13 But now in Messiah Yeshua you who once were far away have been brought near through the blood of Messiah.
(A little side note here about Paul. He was from the tribe of Benjamin and sent to be a bridge to and for the “wild olive branches).
So we find in this passage of Rev. 12 a woman crying out, giving birth, male child, red dragon and 12 stars, sun and moon. In Gen.25 we see a woman (Rebekah) inquiring, giving birth, male children, one that would be called Israel and the other Edom (red). By extension, we could say Rebekah had the 12 stars because she was the woman that gave birth to Israel and the sun and the moon were associated with him in Gen.37. Rebekah bore ‘a son of promise’ and the woman in Revelation 12 bore the Messiah, the Son of Promise.

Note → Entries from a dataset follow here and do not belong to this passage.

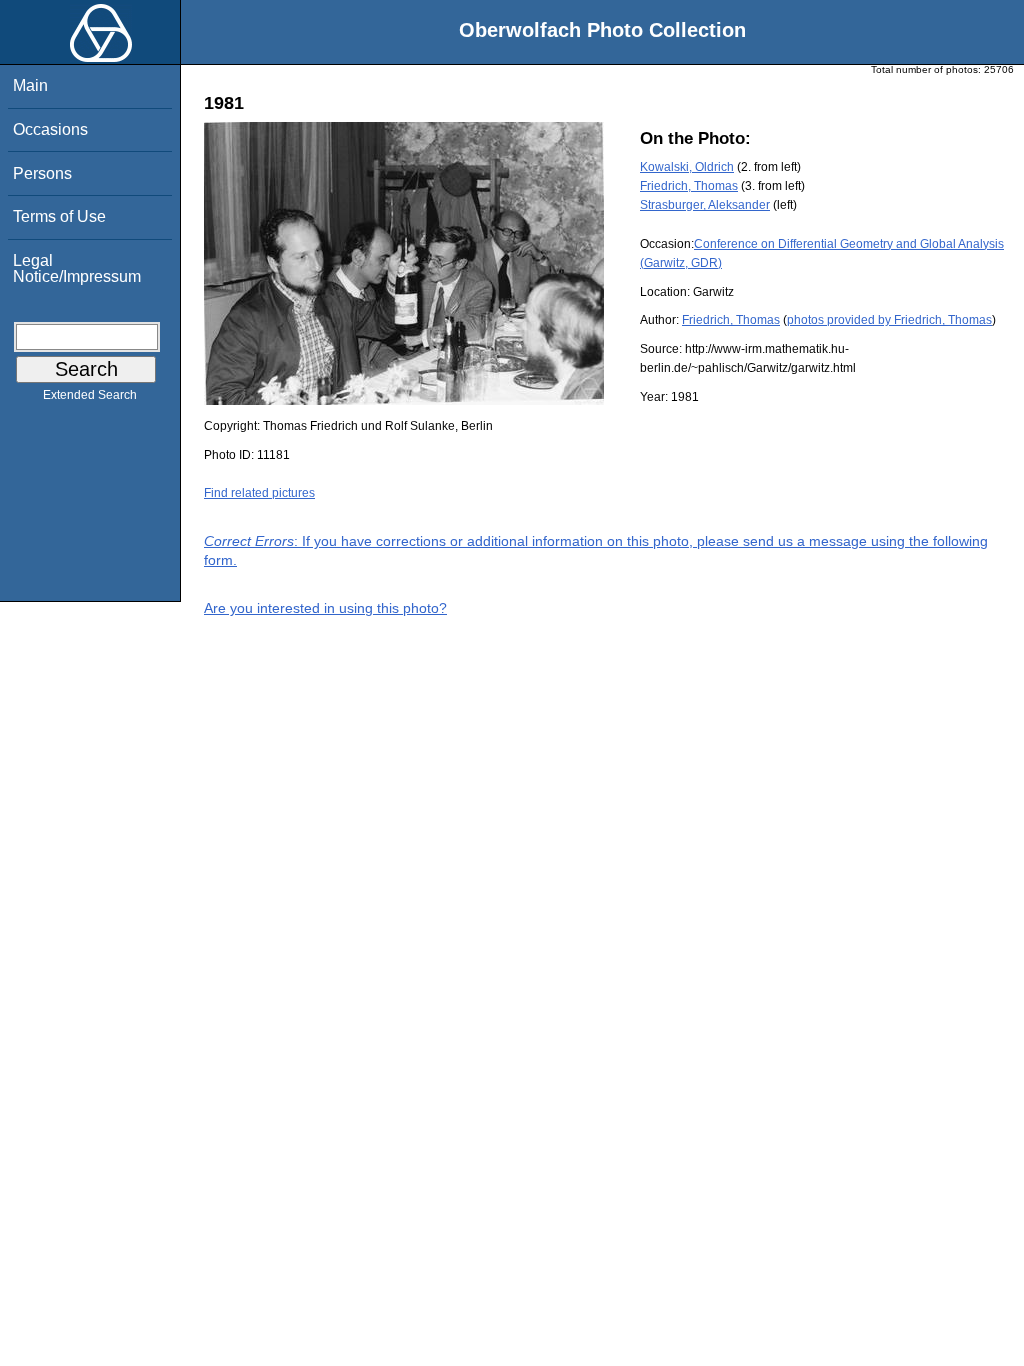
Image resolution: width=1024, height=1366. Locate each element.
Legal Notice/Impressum (77, 268)
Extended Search (90, 395)
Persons (42, 173)
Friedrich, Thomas (689, 186)
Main (30, 85)
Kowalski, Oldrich (687, 167)
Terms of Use (59, 216)
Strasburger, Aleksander (705, 205)
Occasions (50, 129)
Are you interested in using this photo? (325, 608)
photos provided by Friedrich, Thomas (889, 320)
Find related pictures (259, 493)
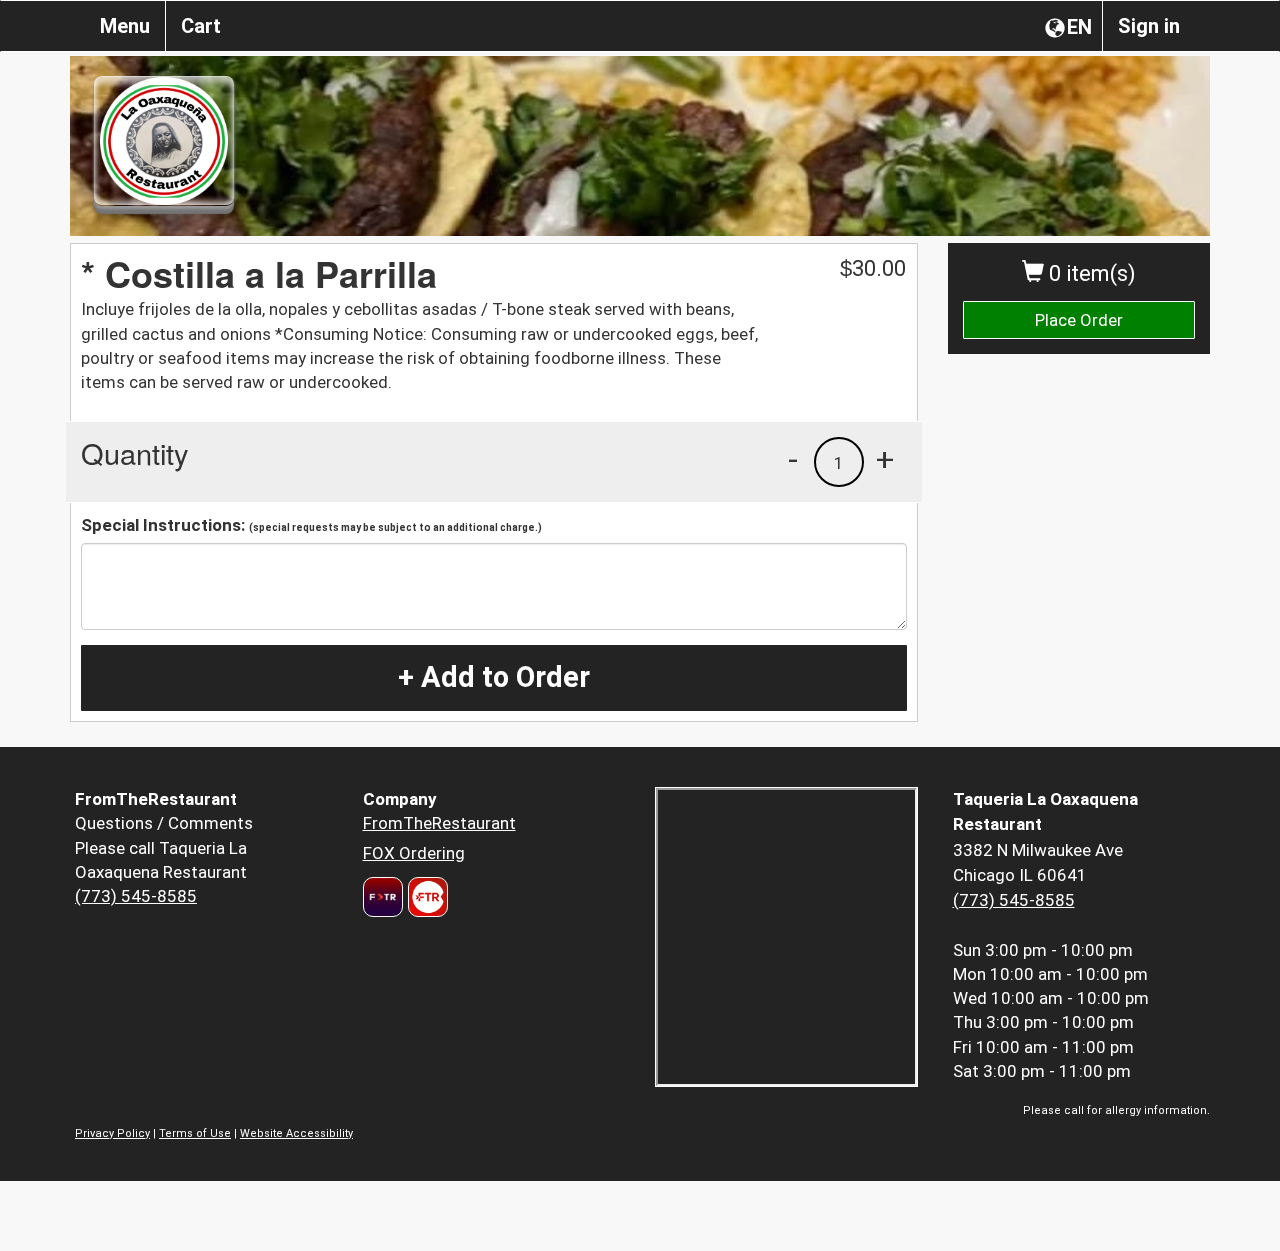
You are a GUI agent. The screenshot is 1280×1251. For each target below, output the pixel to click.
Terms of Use (195, 1133)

Rebekah bore Jacob (Israel) and Esau (Edom, red). Israel had 12 sons and Rachel had 2 of those of which one, Joseph, would be known as the Northern Kingdom (Ephraim) that would at a future point be reunited with the Southern Kingdom into the Whole House of Israel (Ezekiel 20 ) . The nation of Israel produced the Messiah. Through Messiah, the eternal Kingdom of Israel will be born. ‘ . . . and because of the blood of Messiah, you have now been made part of the citizenship of Israel . . .’ (Ephesians 2:11-13, paraphrased). So why is she pictured in Revelation ? Once again Israel is about to be birthed.

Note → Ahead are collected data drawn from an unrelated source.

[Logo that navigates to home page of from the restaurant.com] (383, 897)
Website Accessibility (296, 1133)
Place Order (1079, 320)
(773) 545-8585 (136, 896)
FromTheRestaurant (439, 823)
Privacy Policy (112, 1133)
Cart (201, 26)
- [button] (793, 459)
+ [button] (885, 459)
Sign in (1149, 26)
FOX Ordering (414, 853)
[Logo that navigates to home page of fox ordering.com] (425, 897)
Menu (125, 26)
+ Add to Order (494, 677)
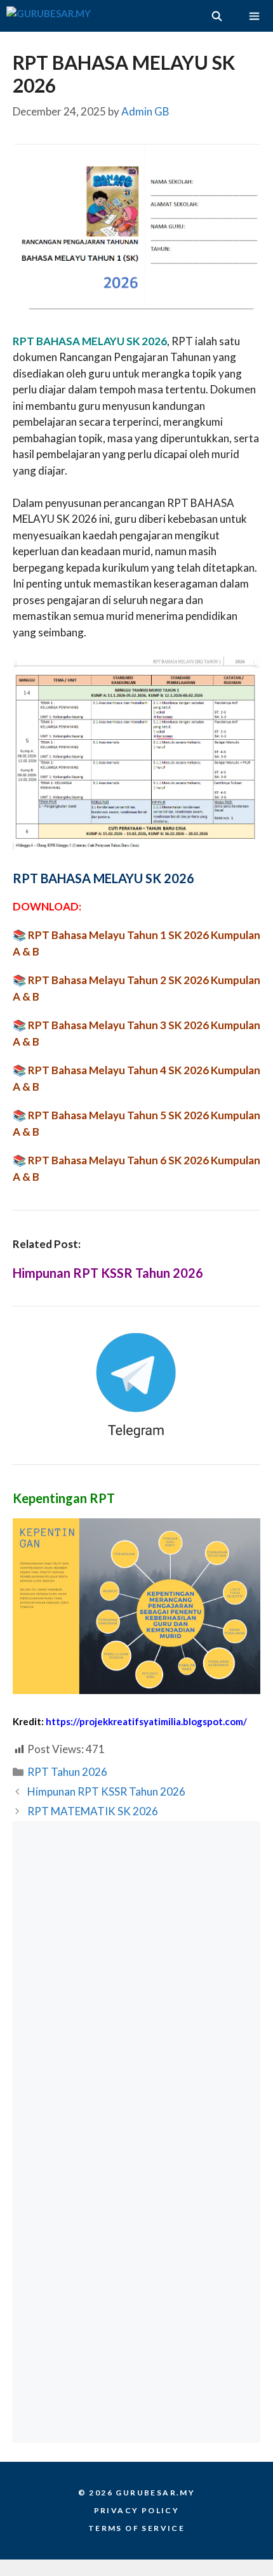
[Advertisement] (136, 1976)
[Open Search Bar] (216, 16)
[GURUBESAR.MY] (48, 16)
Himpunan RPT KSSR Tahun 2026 (108, 1272)
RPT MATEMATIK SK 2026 (92, 1811)
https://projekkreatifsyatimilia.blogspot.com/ (146, 1721)
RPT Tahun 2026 (67, 1771)
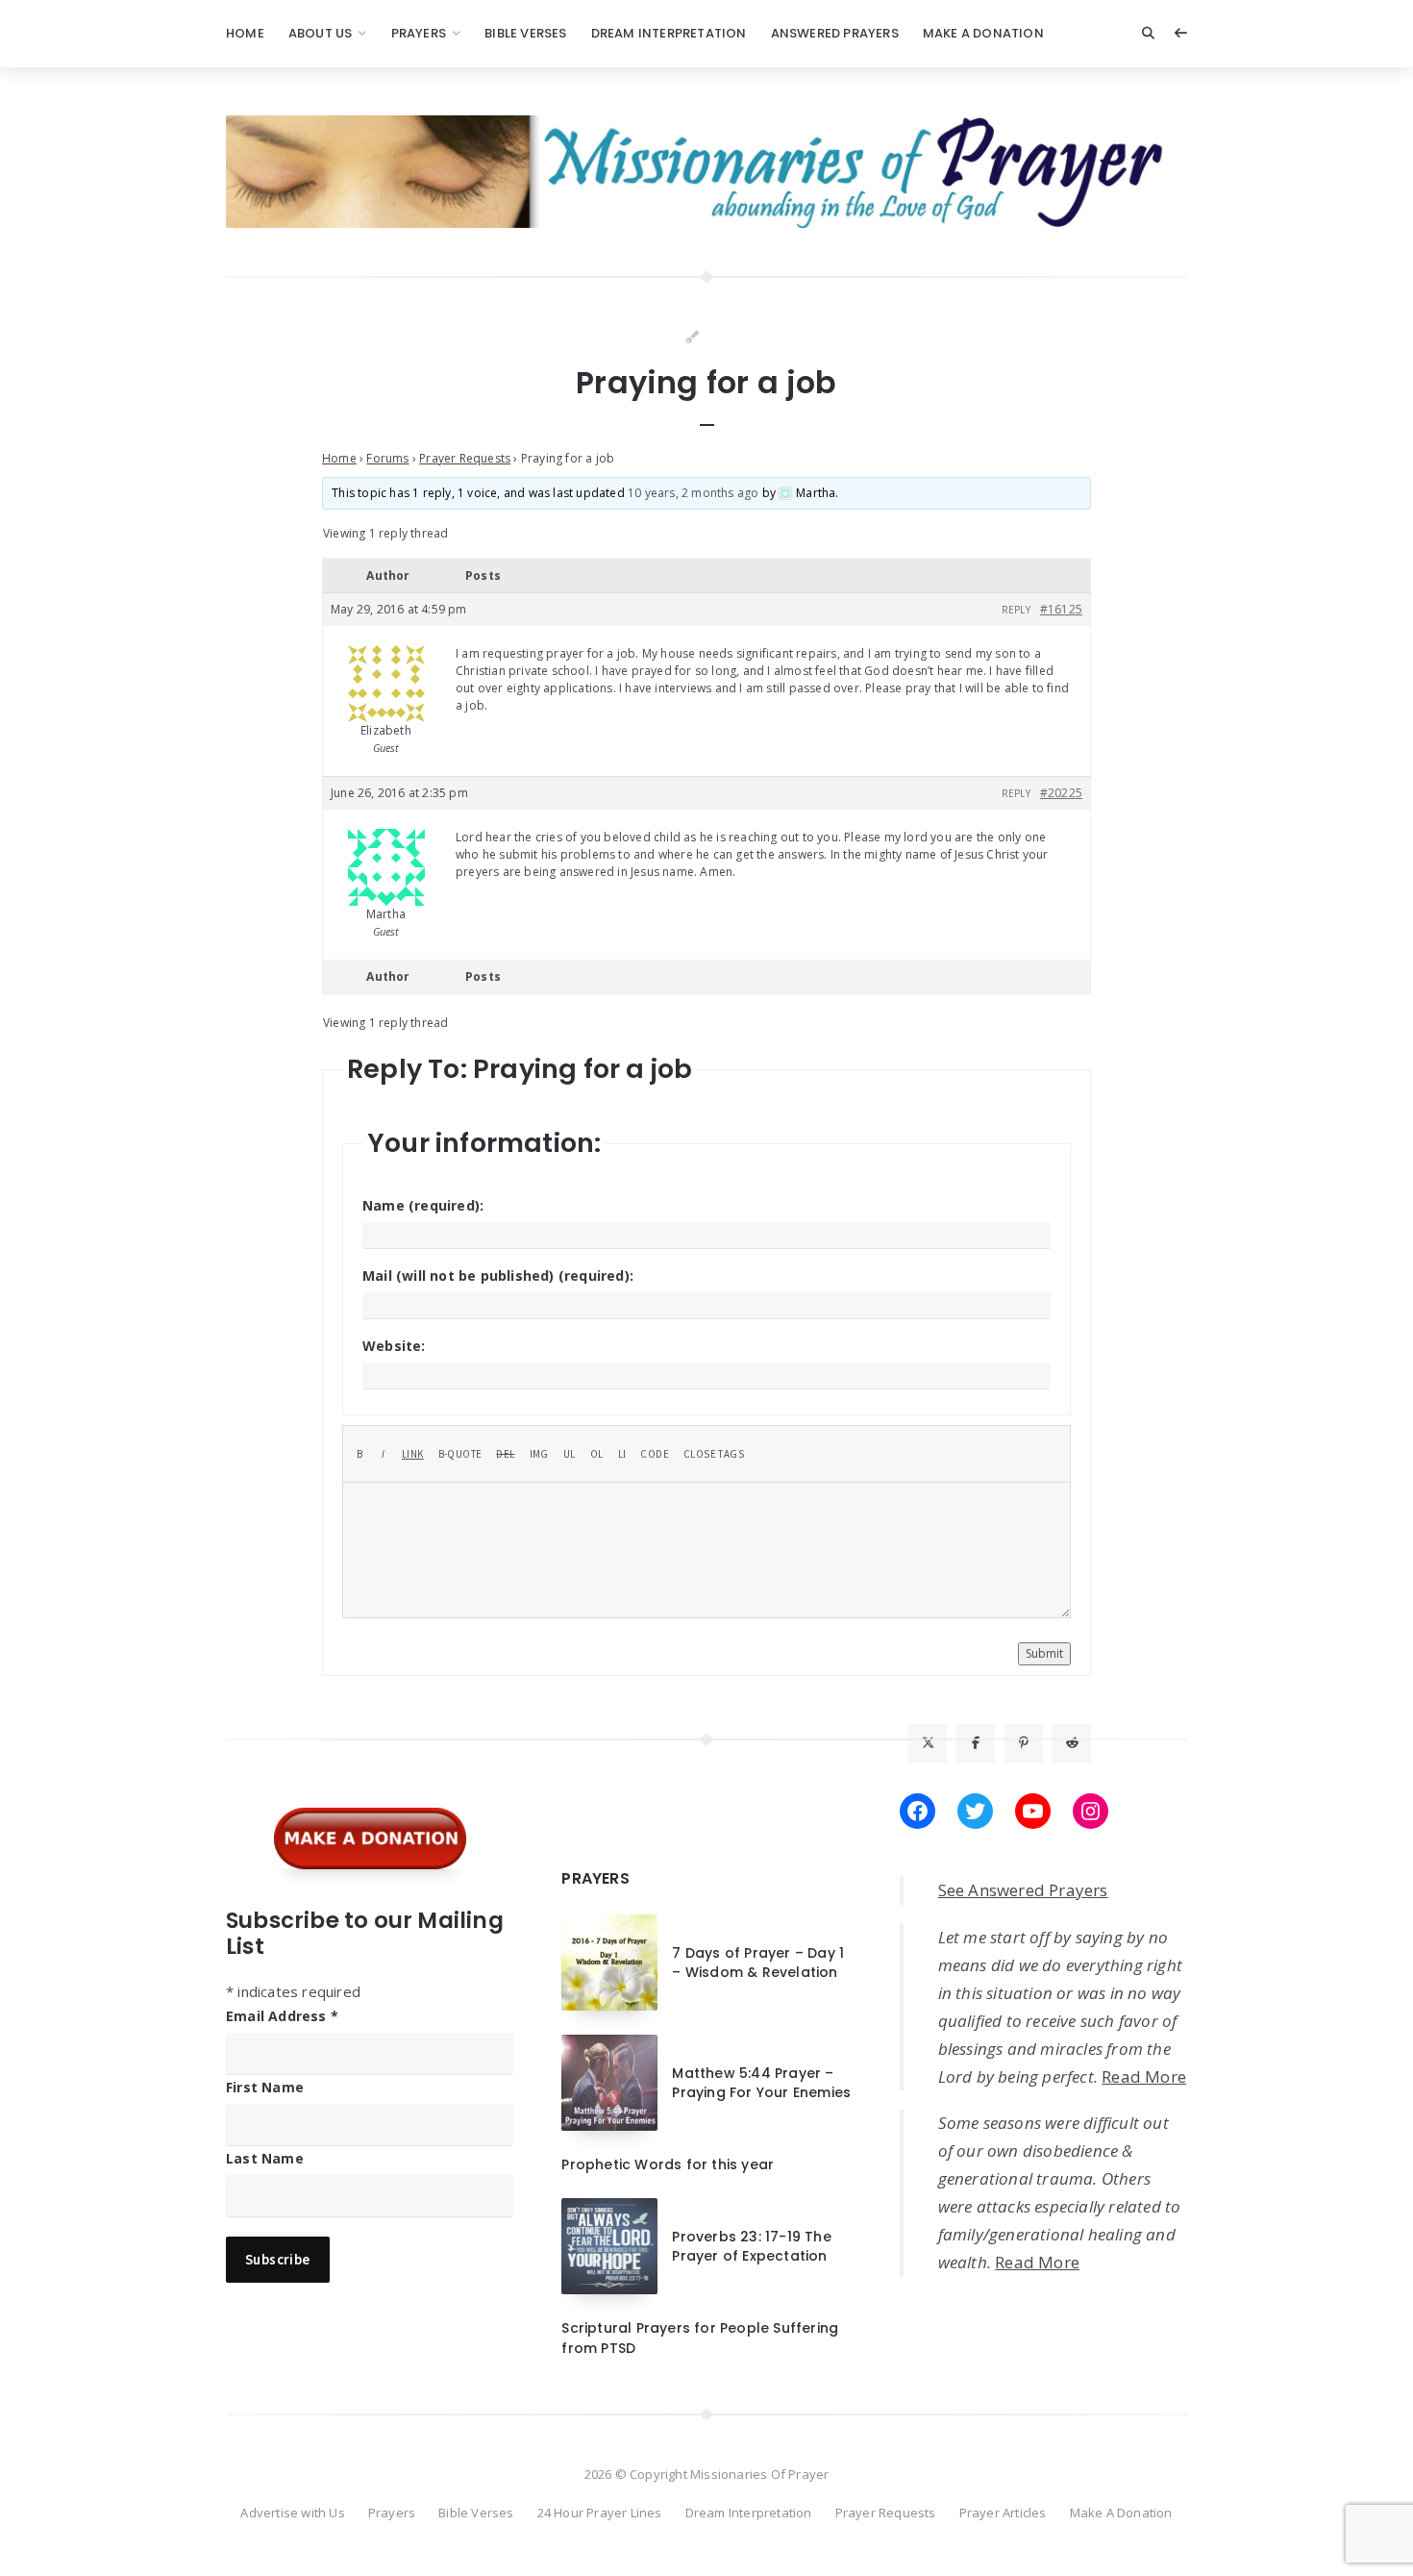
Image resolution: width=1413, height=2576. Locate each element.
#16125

We read about going into the wilderness in Rev.12, Ezek. 20 and Hosea 2. (and by the way, ‘fleeing to the wilderness’ and ‘coming out of Babylon’ are not the same thing). In Rev. 12 they are told to flee into the wilderness to a place that has been prepared by God for her (Israel). This is apparently speaking to those that are residing in the land of Israel and is going to take place during what we call the tribulation. We see this referred to by Yeshua in Matt. 24:16, Mark 13;14.

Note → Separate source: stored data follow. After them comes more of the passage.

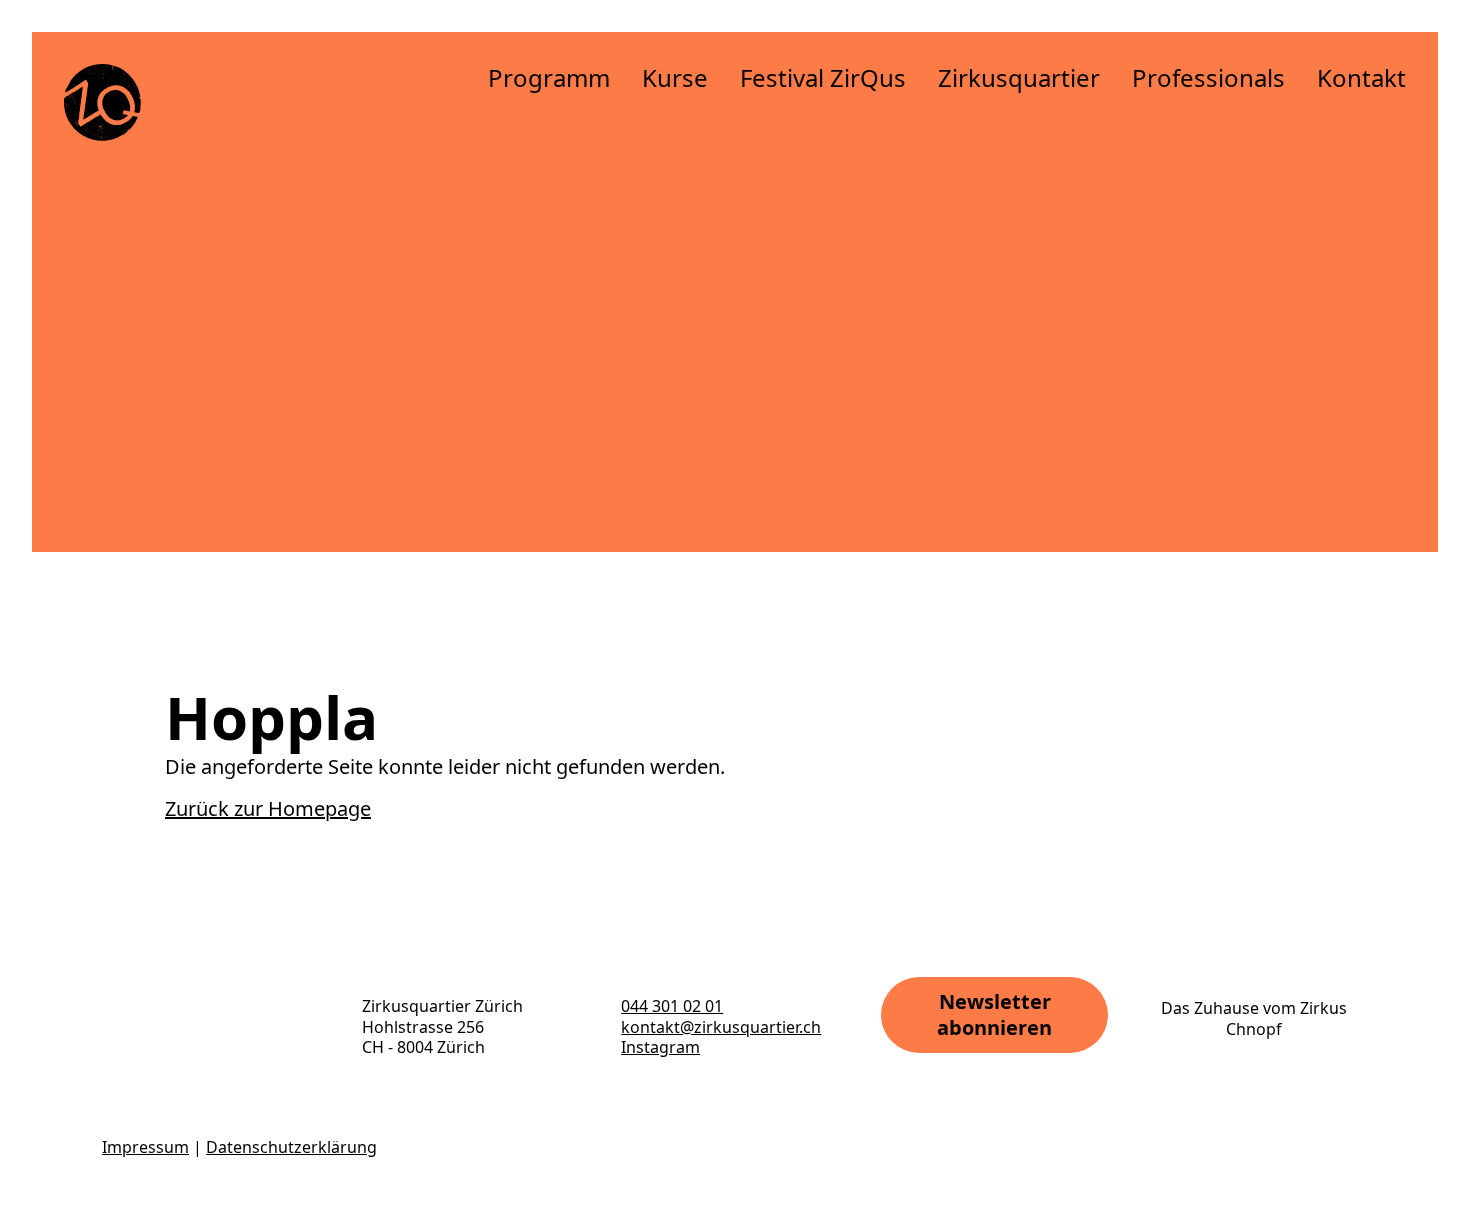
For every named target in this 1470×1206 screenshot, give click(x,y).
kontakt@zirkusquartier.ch (721, 1027)
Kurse (675, 77)
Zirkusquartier (1019, 77)
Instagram (660, 1047)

In Hosea 2:14-15 it speaks about the Lord bringing the people into the wilderness. This was given by Hosea to the Northern Kingdom (Ephraim) . . .
14 “Therefore I am now going to allure her; I will lead her into the desert and speak tenderly to her.
15 There I will give her back her vineyards, and will make the Valley of Achor {15 Achor means trouble.} a door of hope. There she will sing {15 Or respond} as in the days of her youth, as in the day she came up out of Egypt.
Why is the woman pictured in Revelation? Because it is time to start the birthing process again. The first time was physical with twelve sons. The second time is spiritual . Israel will be birthed or born again (pun intended). As Jacob produced sons in the physical so Messiah produces offspring in the spiritual. Messiah came the first time born of flesh to start the process of bringing back the lost sheep of the house of Israel . Peter said the last days began then (Acts 2) . Scripture bears that out in Hosea 6:1-2 . . . “Hosea 6:1 “Come, let us return to the LORD. He has torn us to pieces but he will heal us; he has injured us but he will bind up our wounds.
2 After two days he will revive us; on the third day he will restore us, that we may live in his presence.””
At the second day mark He came to revive us and now we are at the 3rd day where He says He will restore. Restore what? The Land, the people, the people to the Land.
Hosea 2:23 “I will plant her for myself in the land; I will show my love to the one I called ‘Not my loved one. {23 Hebrew Lo-Ruhamah} ‘I will say to those called ‘Not my people, {23 Hebrew Lo-Ammi} ”You are my people’; and they will say, ‘You are my God.'”
Ezekiel 20:40 “For on my holy mountain, the high mountain of Israel, declares the Sovereign LORD, there in the land the entire house of Israel will serve me, and there I will accept them . . .”
What happened in Gen. is a type and shadow of what is taking place in Rev.12 and is a prophetic picture being fulfilled in these last days.
The restoration will happen at Messiah’s second coming. So let us have the spiritual eyes of Rebekah to see where we are and what is taking place.